::: DATA LISTING

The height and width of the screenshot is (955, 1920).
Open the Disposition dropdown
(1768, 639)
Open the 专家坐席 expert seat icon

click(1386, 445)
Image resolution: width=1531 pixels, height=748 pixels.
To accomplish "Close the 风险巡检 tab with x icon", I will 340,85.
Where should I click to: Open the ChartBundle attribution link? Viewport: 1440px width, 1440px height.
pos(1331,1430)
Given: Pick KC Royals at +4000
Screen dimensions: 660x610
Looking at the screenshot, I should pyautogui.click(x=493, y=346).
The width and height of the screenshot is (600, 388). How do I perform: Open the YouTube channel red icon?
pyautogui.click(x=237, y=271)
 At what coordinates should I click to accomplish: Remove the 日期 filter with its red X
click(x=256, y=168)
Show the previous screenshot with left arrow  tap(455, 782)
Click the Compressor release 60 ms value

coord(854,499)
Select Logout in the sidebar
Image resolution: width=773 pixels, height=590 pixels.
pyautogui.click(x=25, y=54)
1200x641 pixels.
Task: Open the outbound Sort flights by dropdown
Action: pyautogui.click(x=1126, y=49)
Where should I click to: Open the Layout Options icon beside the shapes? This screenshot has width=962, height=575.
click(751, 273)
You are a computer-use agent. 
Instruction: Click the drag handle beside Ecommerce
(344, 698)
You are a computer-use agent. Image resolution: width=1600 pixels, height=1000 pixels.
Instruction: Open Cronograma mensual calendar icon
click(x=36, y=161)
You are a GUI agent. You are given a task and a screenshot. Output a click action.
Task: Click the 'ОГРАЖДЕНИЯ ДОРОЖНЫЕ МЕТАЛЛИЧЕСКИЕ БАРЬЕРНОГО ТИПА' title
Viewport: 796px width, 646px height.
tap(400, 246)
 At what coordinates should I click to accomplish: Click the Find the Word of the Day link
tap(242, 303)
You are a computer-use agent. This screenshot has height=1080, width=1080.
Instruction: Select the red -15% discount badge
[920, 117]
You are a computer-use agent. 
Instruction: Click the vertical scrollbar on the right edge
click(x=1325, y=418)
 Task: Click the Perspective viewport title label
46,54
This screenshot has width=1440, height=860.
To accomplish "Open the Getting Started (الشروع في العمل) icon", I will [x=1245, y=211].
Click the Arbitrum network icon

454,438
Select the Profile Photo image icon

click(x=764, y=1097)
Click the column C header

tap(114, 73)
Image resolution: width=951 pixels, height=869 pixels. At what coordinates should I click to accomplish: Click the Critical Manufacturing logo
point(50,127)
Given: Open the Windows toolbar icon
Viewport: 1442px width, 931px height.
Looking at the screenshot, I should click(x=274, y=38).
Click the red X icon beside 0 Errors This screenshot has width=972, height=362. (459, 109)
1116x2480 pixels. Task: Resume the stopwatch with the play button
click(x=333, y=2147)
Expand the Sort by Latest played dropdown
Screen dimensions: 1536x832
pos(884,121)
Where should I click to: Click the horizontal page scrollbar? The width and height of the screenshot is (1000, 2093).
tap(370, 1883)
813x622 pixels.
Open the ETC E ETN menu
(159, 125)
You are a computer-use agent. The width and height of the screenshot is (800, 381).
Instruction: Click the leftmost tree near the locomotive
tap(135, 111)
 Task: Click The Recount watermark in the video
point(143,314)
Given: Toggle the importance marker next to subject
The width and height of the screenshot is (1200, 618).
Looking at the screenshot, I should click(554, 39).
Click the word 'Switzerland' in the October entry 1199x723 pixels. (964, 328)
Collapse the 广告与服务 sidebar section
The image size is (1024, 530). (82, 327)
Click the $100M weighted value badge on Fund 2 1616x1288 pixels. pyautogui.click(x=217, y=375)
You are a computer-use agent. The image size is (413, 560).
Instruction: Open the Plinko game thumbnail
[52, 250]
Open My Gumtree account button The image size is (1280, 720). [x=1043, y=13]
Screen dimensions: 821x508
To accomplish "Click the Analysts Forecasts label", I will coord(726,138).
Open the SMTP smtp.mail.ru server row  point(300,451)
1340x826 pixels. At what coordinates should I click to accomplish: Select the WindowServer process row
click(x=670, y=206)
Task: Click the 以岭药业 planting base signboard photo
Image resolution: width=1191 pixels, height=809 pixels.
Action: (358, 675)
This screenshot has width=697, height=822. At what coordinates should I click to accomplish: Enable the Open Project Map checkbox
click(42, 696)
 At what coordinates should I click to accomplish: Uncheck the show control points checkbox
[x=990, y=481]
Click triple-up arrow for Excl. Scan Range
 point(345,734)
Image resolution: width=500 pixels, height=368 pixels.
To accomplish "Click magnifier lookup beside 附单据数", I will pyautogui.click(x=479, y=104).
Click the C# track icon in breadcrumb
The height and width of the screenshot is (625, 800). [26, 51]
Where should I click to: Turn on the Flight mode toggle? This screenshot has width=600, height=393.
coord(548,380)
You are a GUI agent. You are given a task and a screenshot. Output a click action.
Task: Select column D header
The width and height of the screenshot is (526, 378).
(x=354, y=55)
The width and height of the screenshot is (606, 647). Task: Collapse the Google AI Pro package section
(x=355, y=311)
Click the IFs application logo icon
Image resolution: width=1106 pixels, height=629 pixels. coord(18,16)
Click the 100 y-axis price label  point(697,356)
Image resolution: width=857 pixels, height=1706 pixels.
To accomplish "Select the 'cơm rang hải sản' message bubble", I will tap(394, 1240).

::::::

**YOUR GOAL**:
Above are the records; print exactly the lines from the line with "Open the 专家坐席 expert seat icon" to the line with "Show the previous", including both, and nothing else.

**TASK ANSWER**:
Open the 专家坐席 expert seat icon

click(1386, 445)
Image resolution: width=1531 pixels, height=748 pixels.
To accomplish "Close the 风险巡检 tab with x icon", I will 340,85.
Where should I click to: Open the ChartBundle attribution link? Viewport: 1440px width, 1440px height.
pos(1331,1430)
Given: Pick KC Royals at +4000
Screen dimensions: 660x610
Looking at the screenshot, I should pyautogui.click(x=493, y=346).
The width and height of the screenshot is (600, 388). How do I perform: Open the YouTube channel red icon?
pyautogui.click(x=237, y=271)
 At what coordinates should I click to accomplish: Remove the 日期 filter with its red X
click(x=256, y=168)
Show the previous screenshot with left arrow  tap(455, 782)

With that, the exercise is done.